▶ _Problem description_: Start the copy at the line holding "This screenshot has width=768, height=768." and continue it exactly through the last line of the entries, leaving out pictures and anything else.

▶ _Study material_:
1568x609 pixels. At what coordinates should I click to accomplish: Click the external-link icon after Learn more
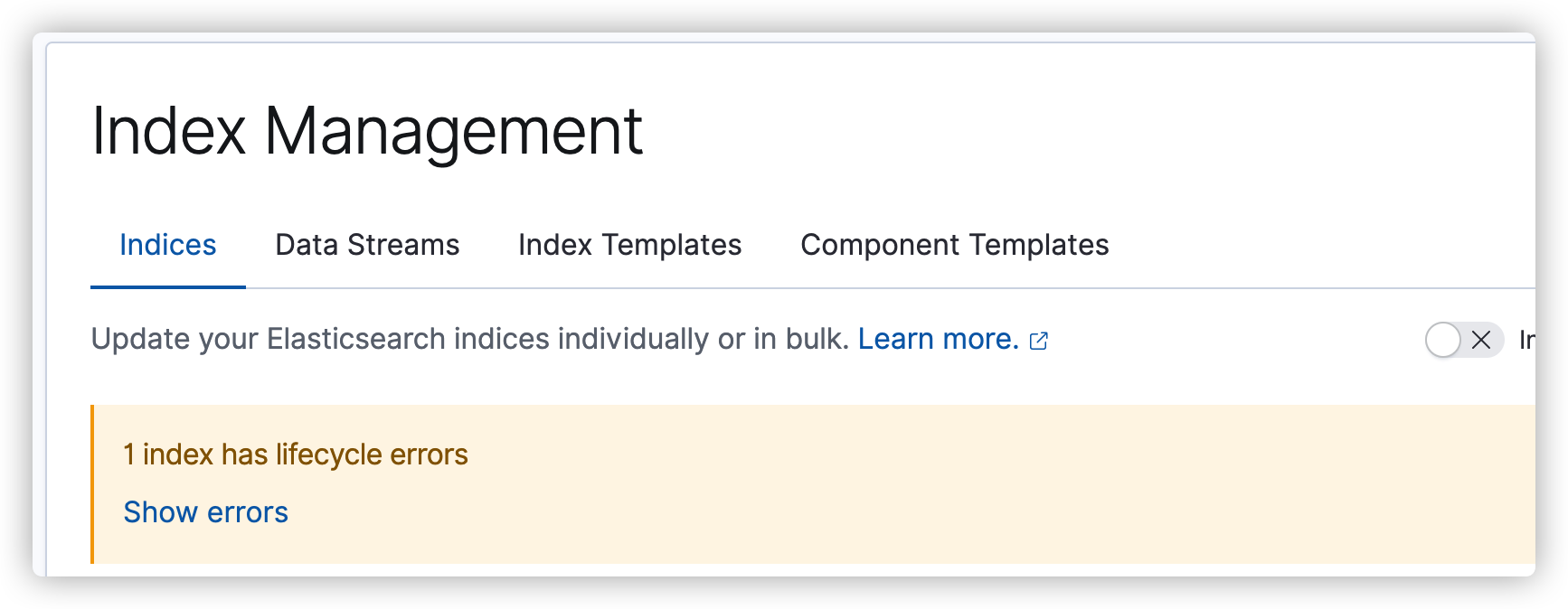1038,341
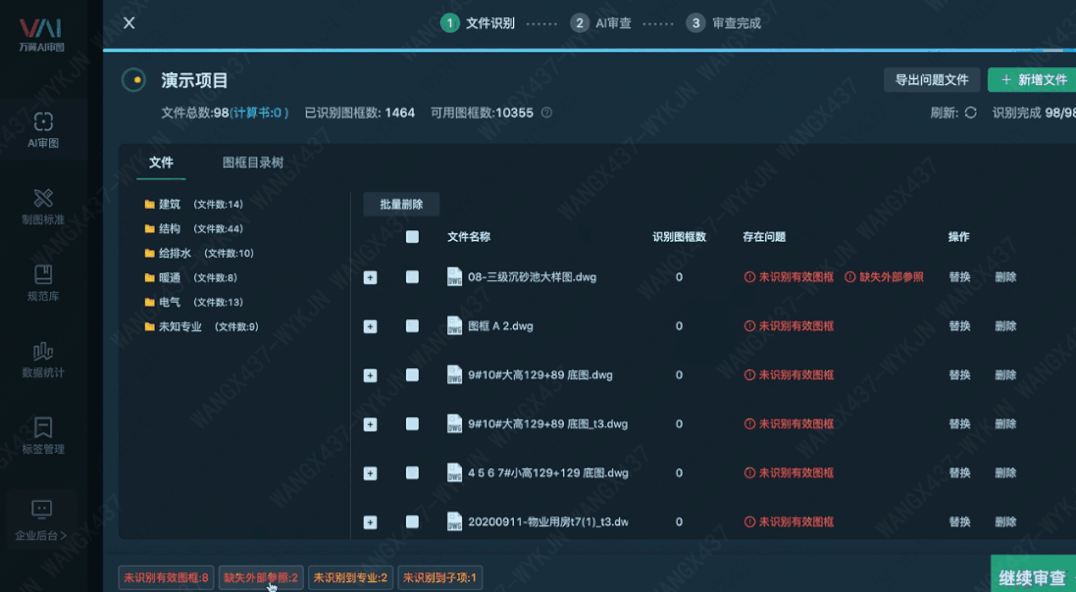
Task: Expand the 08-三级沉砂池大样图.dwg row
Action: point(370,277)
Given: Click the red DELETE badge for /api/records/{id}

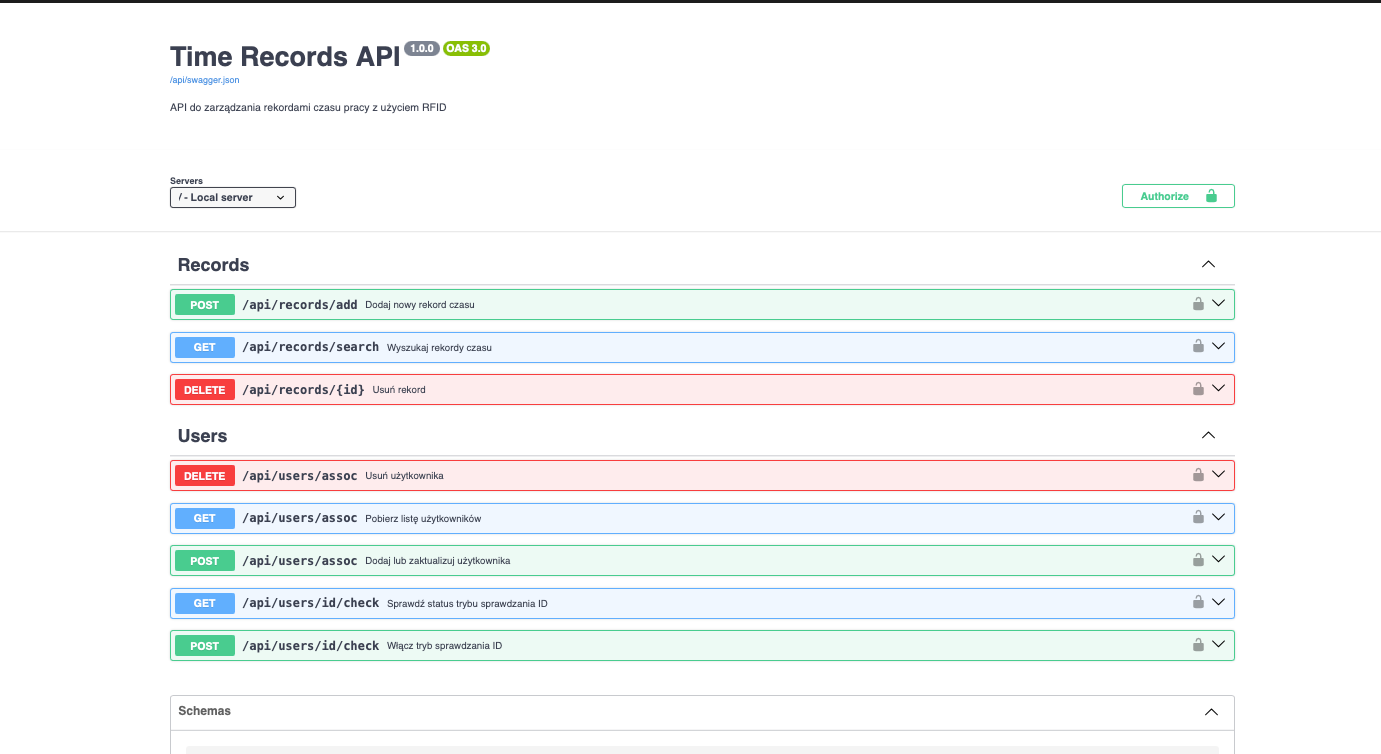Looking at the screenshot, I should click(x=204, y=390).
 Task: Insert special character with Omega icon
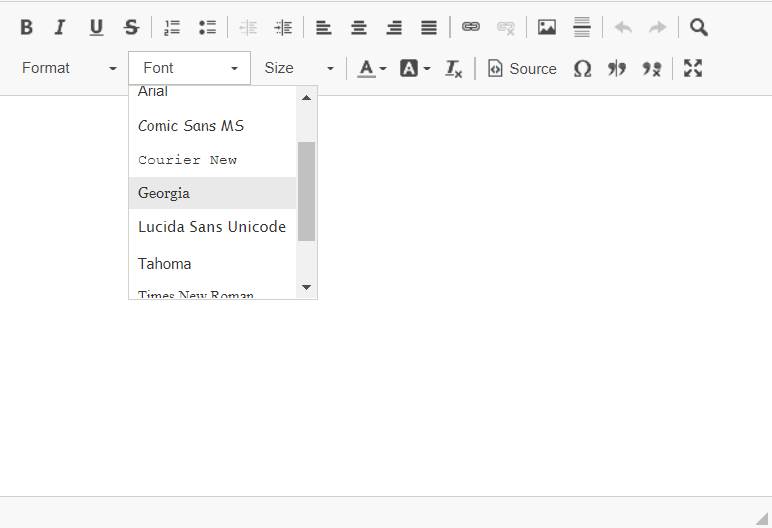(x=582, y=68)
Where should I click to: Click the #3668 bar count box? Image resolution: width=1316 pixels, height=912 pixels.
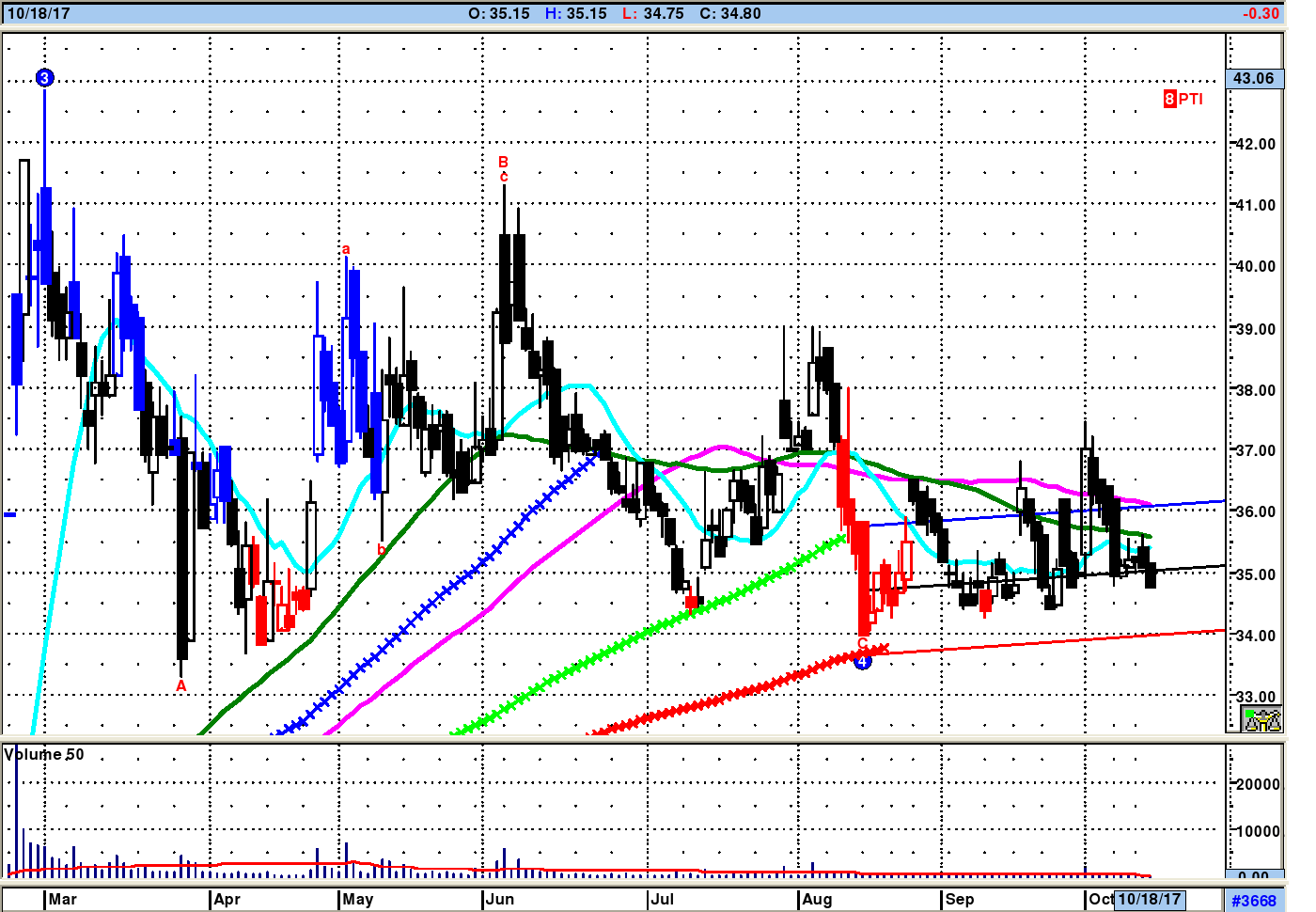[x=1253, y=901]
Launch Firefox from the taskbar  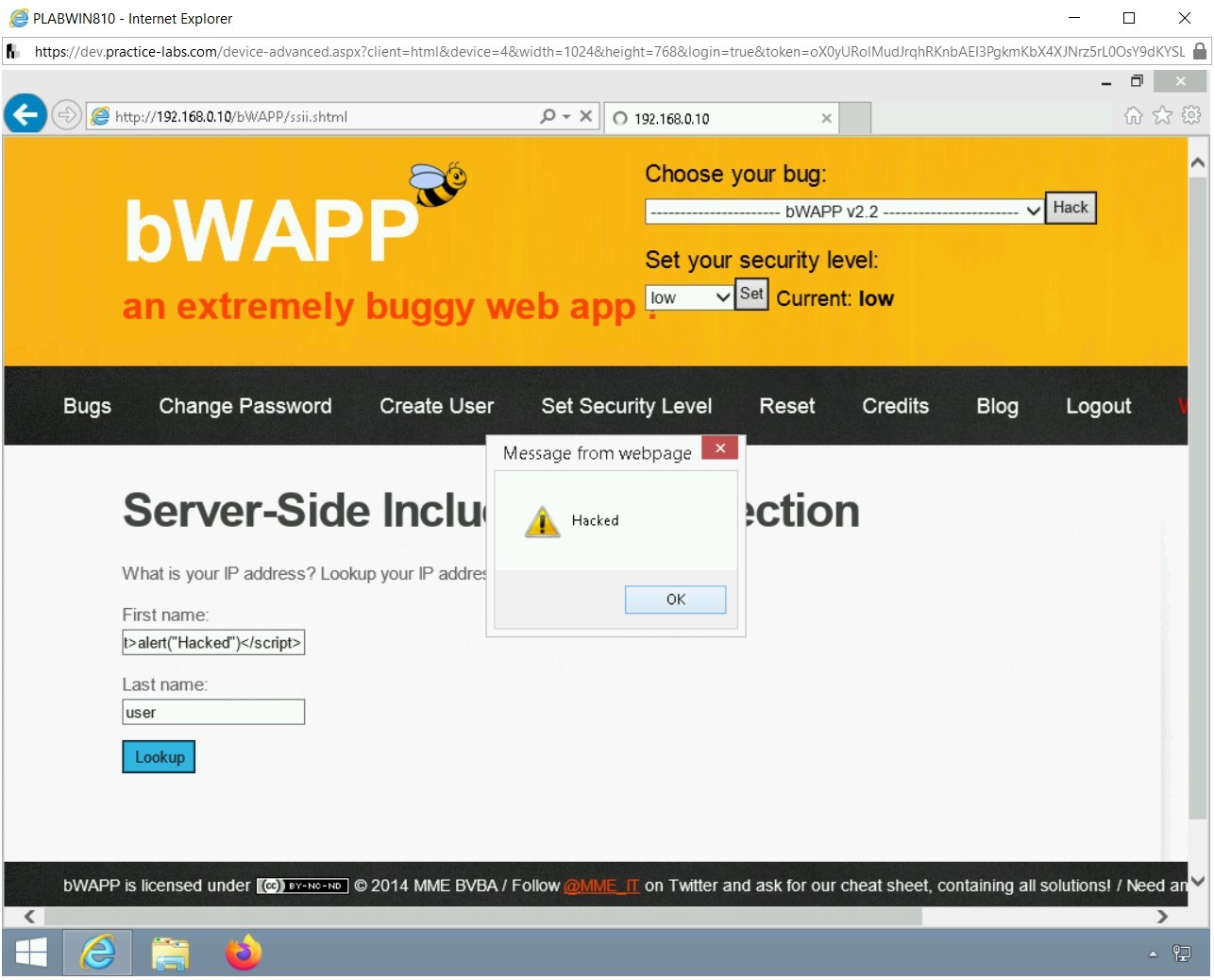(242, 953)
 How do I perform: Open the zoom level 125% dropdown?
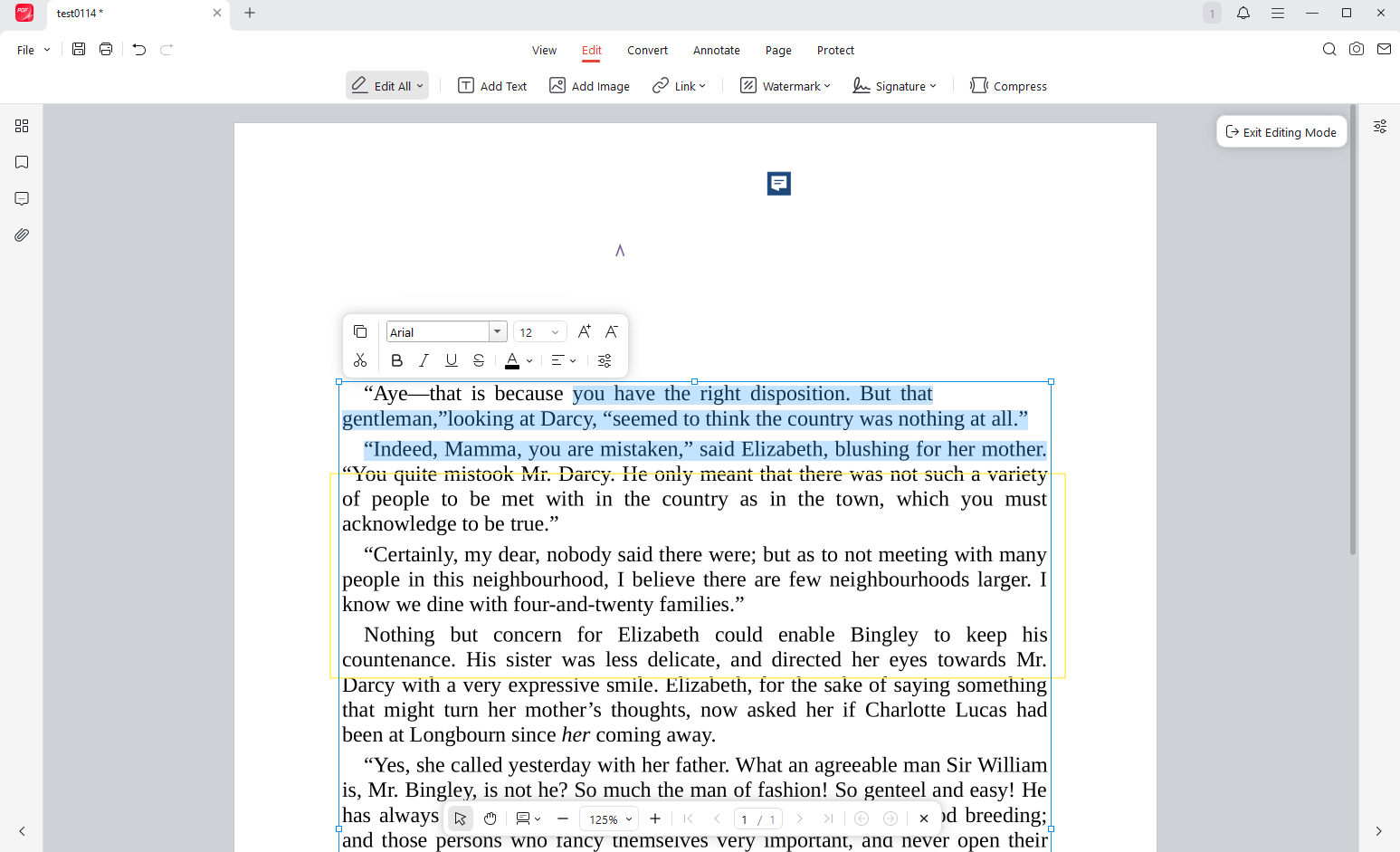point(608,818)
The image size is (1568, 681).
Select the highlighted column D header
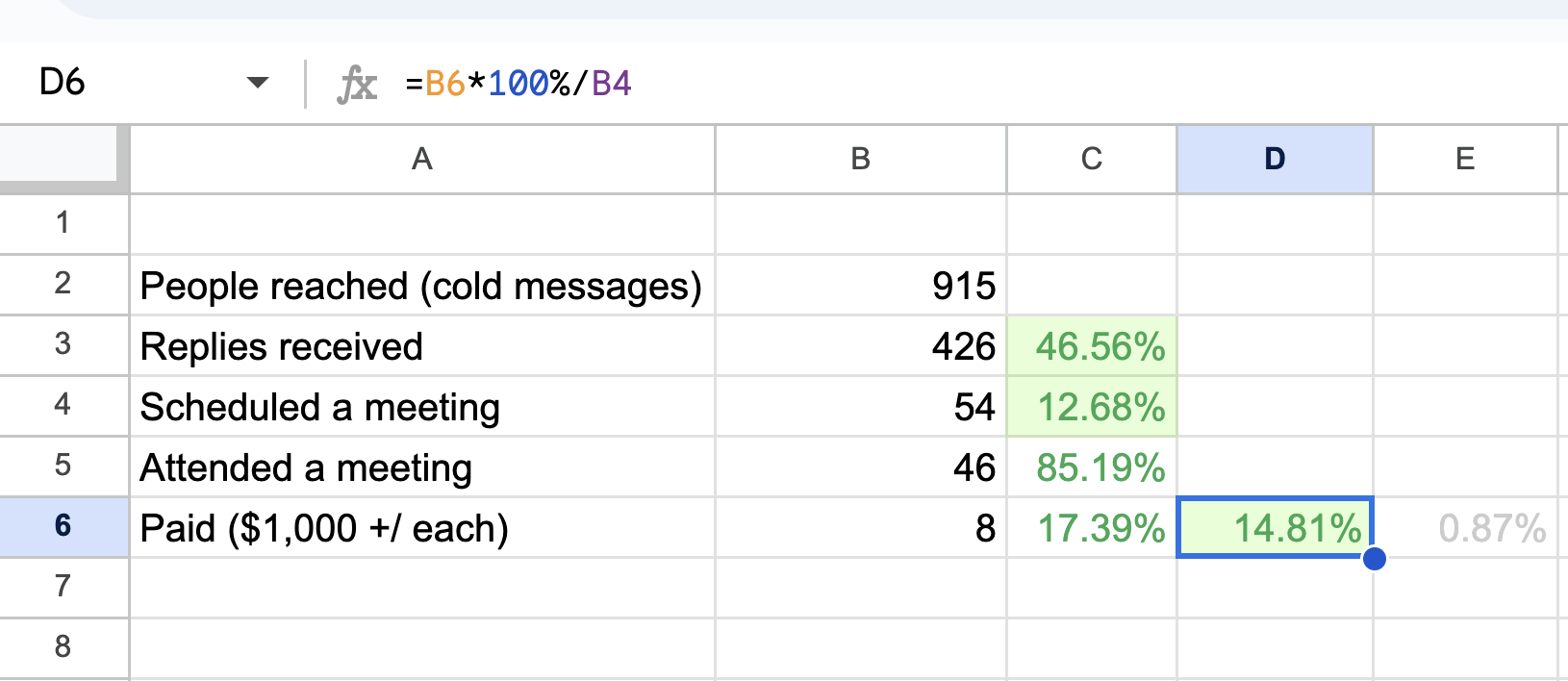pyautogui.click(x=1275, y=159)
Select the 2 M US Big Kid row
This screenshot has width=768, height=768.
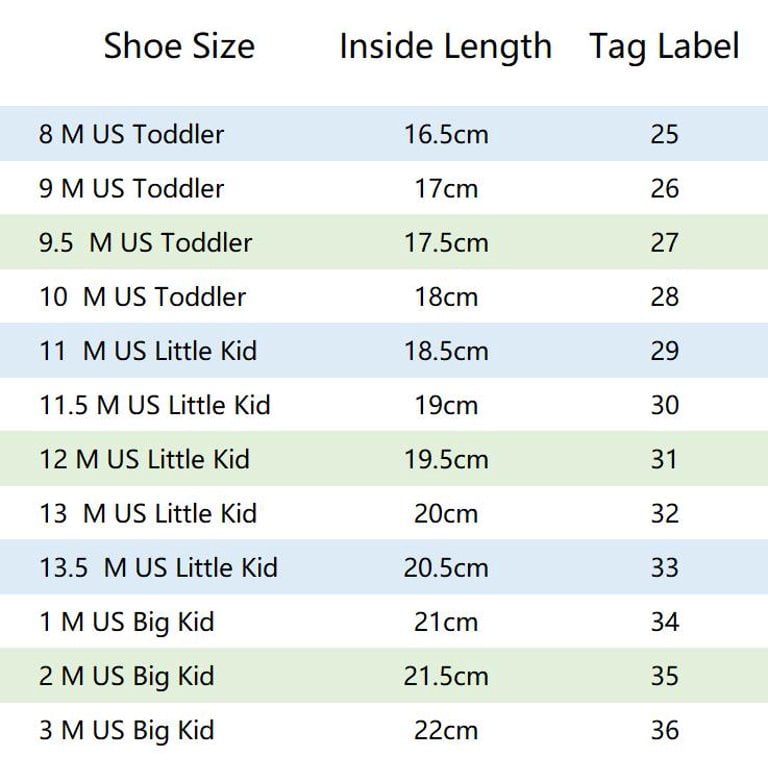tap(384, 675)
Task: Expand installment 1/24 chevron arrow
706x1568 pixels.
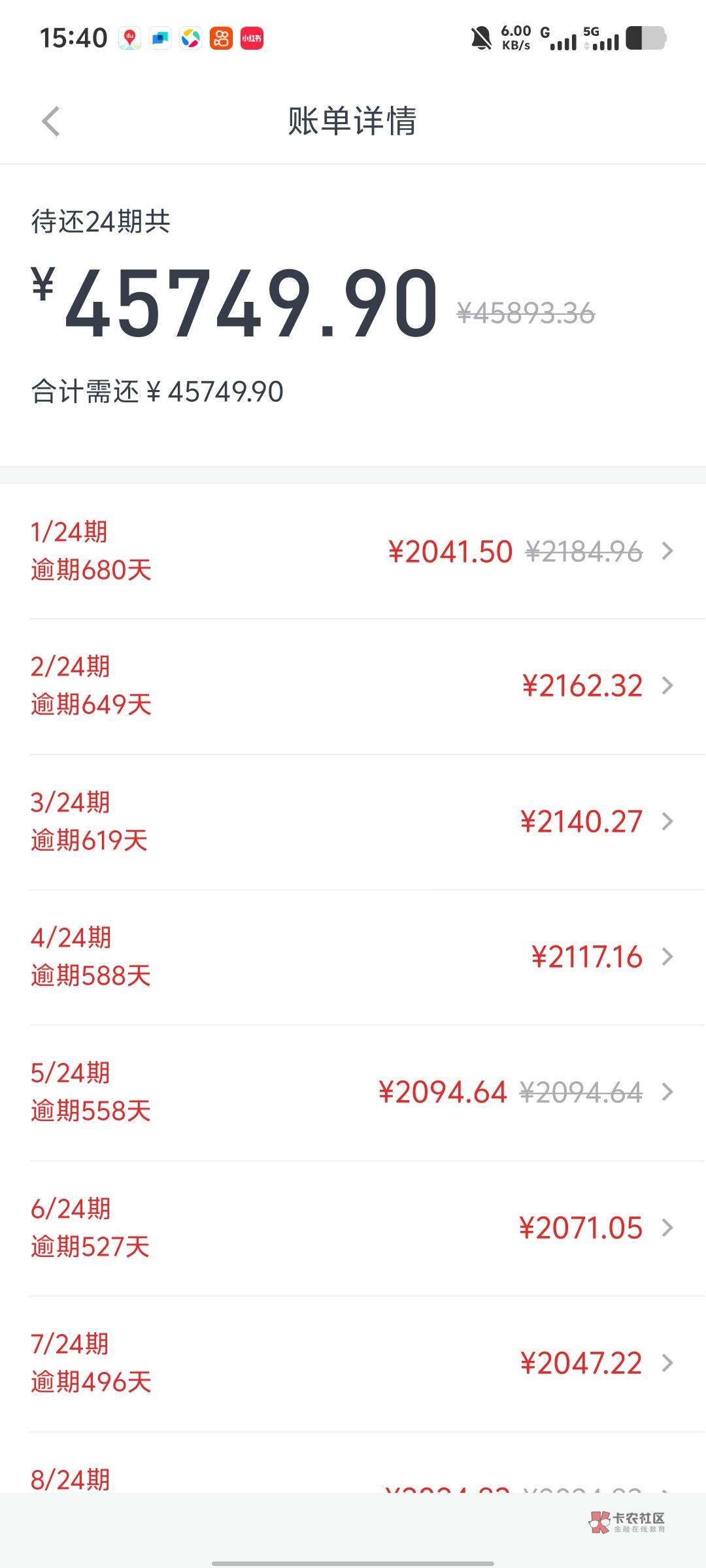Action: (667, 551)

▶ _Exercise solution_:
This screenshot has width=768, height=768.
tap(384, 675)
Task: Expand installment 1/24 chevron arrow
706x1568 pixels.
Action: (667, 551)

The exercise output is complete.